### Problem statement
Please repeat word for word the line containing "Viewport: 1568px width, 592px" and every following line up to and including the last one below, pictures excluded.

***** Input *****

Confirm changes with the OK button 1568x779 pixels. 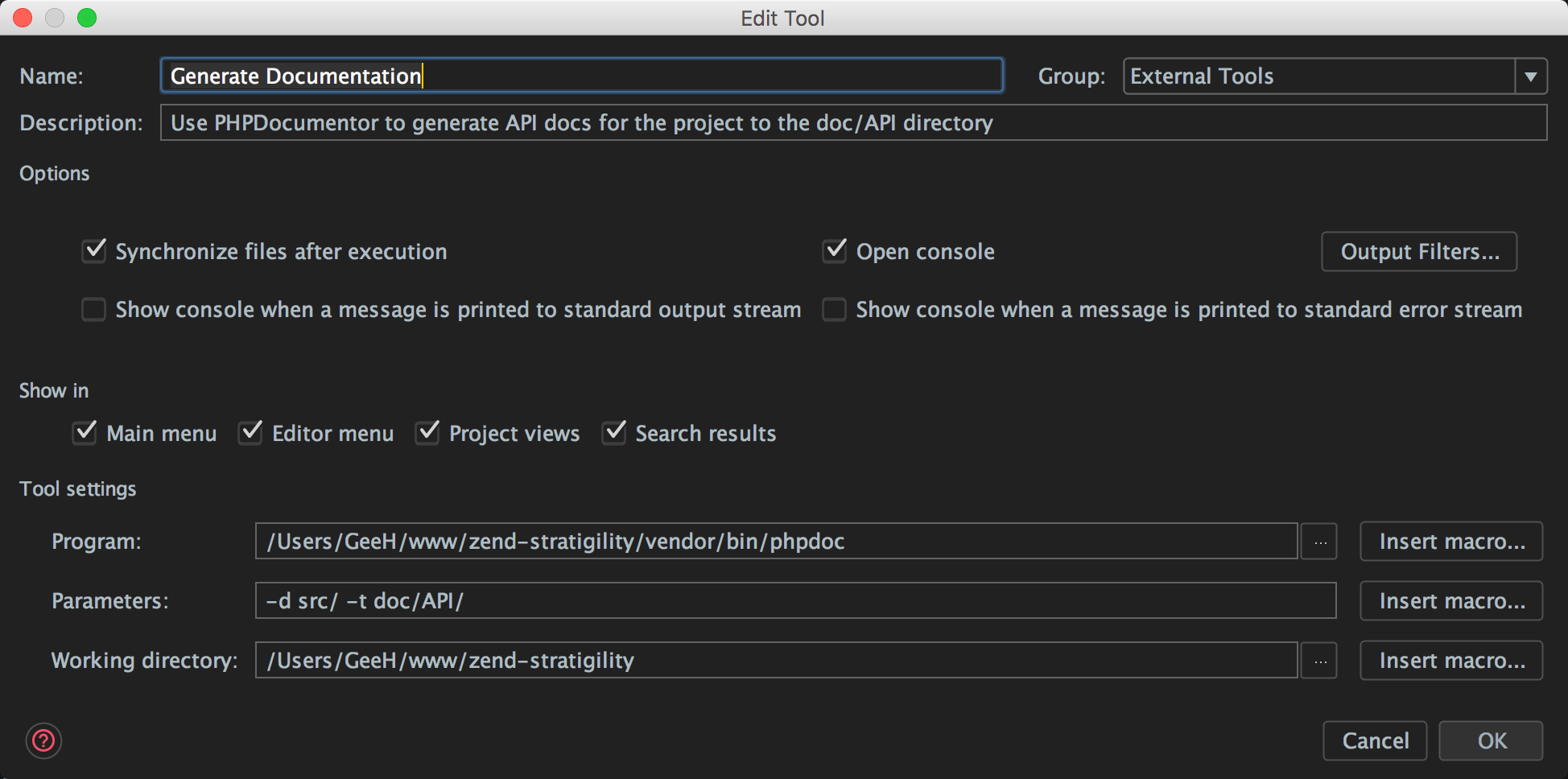pos(1491,740)
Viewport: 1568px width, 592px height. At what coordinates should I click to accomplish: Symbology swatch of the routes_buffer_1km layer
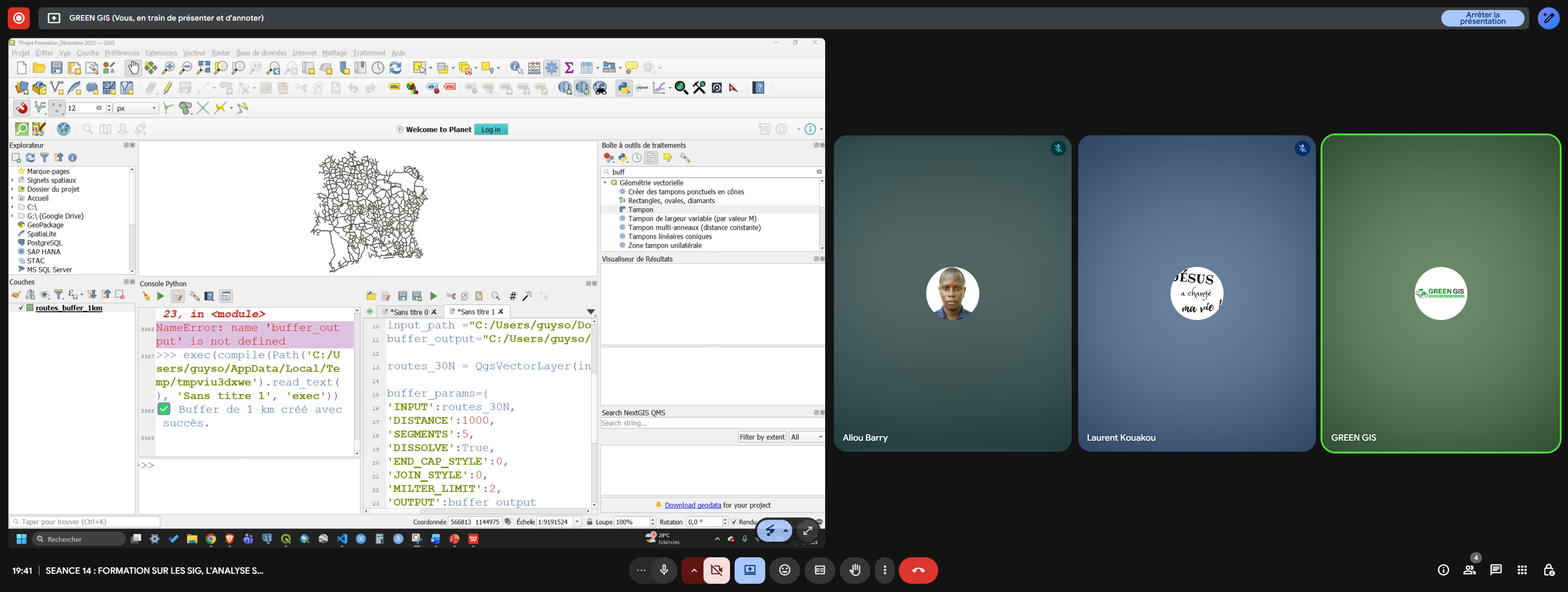[x=30, y=308]
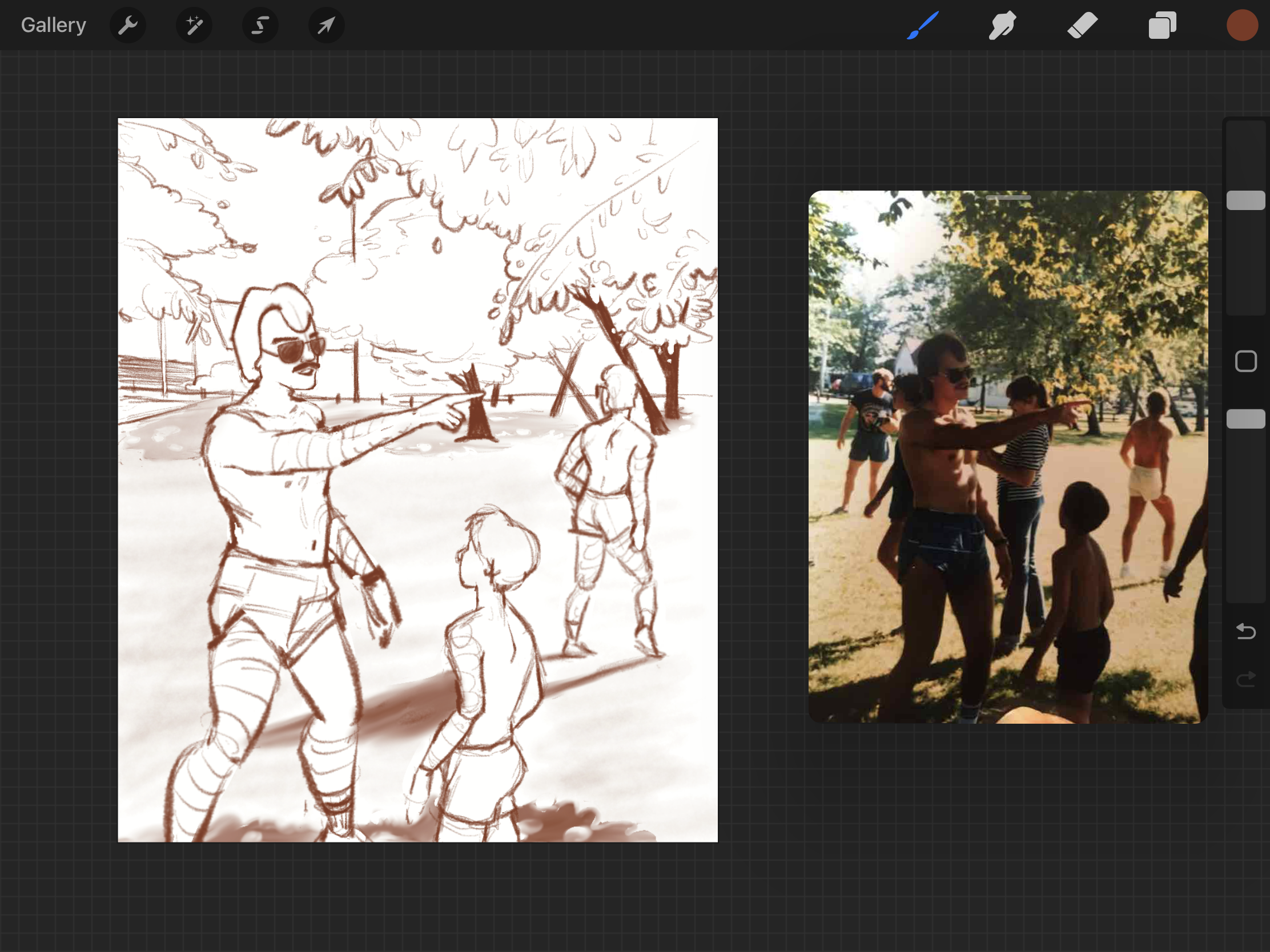
Task: Select the Smudge finger tool
Action: click(x=1002, y=25)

*****

### Exercise solution
Viewport: 1568px width, 592px height. At what coordinates should I click to accomplish: Symbology swatch of the routes_buffer_1km layer
[x=30, y=308]
Task: Select the Smudge finger tool
Action: click(x=1002, y=25)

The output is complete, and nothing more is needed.